Texto seleccionado -
———

No le deseo la prisión a nadie, pero, sin duda, hay gente que se la merece y debe acabar en ella para librar al cuerpo social de su indeseable presencia y de los males que ocasiona. Ese es el caso de los consejeros puigdemonitas recién encarcelados. La medida es justa, necesaria y digna. Hasta ahí puedo estar de acuerdo con el Gobierno (que quede claro que no se me ocurre pensar que en España hay una justicia independiente). Pero sólo hasta ese punto.
Ahora bien, teniendo en cuenta que la intervención va a durar mes y medio, sabiendo que los separatistas cuentan con TV3 y las cadenas de Roures en su favor y suponiendo que el lavado de cerebro de cuarenta años no se borra en un fin de semana, pese a la evidencia del ridículo del Govern, mucho me temo que estas merecidísimas prisiones van a devolver el mando al separatismo en medio de una oleada de entusiasmo popular y de un previsible vacío de poder. Ojalá me equivoque y afirmo que nada me gustaría más que meter la pata hasta el corvejón con mi artículo, pero esta lógica y coherente medida de encarcelamiento va a movilizar al siempre activo electorado separatista. No creo que pase lo mismo con los patriotas catalanes, acostumbrados a la pasividad y que quizá den por bueno el jubiloso despliegue de poder y de presencia de las últimas semanas. Pero no es esta la principal tara del patriotismo en Cataluña, sino la de sus representantes oficiales (no los reales), que sólo desean negociar con el enemigo y salvar entelequias tales como la convivencia, el diálogo y la concordia en una sociedad que durante cuarenta años sólo ha conocido el silencio, el trágala y el corrupto monopolio del poder por una élite de la que son cómplices los dos grandes partidos nacionales. Y ya podemos aventurar, sin ser especialmente visionarios, que serán los políticos de siempre los que malbaraten el hermoso impulso patriótico de estos días.
Esta intervención endeble, vergonzante y efímera no va a servir para nada. La autonomía catalana debería haber sido suspendida por varios años –como mínimo dos– en los que se tendría que restaurar el poder y la presencia del Estado, al que los propios socialistas se alegraban de haber convertido en residual. Creer que los daños que padece esa desventurada tierra se pueden arreglar con unas elecciones, tras un breve paréntesis de negligente tutela, resulta algo peor que erróneo: nos aboca a un soberano ridículo. ¿Qué pasará el 21 de diciembre si los separatistas ganan por mayoría absoluta? ¿Nos podemos fiar de las encuestas de opinión, tan desprestigiadas por la realidad? ¿Se les debe conceder a los enemigos de la patria una oportunidad semejante? Creo que valoramos demasiado el fetiche de las urnas. Ya vimos en el referendo del uno de octubre todo lo que se puede hacer con ellas en Cataluña.

———

Tareas obligatorias -
1. Según el texto sobre Cataluña, ¿cuánto tiempo va a durar la intervención?
2. Copia del texto sobre Cataluña el fragmento que va desde "No le deseo" hasta "hasta ese punto.", ambos incluidos.

Líneas proporcionadas -
———

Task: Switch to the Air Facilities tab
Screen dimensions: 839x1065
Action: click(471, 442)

———

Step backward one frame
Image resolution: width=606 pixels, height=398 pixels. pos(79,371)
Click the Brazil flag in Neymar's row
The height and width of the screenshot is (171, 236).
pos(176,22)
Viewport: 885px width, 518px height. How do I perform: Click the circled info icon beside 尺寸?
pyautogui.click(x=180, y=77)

———

Respuestas del ejercicio -
1. Mes y medio.

2.
No le deseo la prisión a nadie, pero, sin duda, hay gente que se la merece y debe acabar en ella para librar al cuerpo social de su indeseable presencia y de los males que ocasiona. Ese es el caso de los consejeros puigdemonitas recién encarcelados. La medida es justa, necesaria y digna. Hasta ahí puedo estar de acuerdo con el Gobierno (que quede claro que no se me ocurre pensar que en España hay una justicia independiente). Pero sólo hasta ese punto.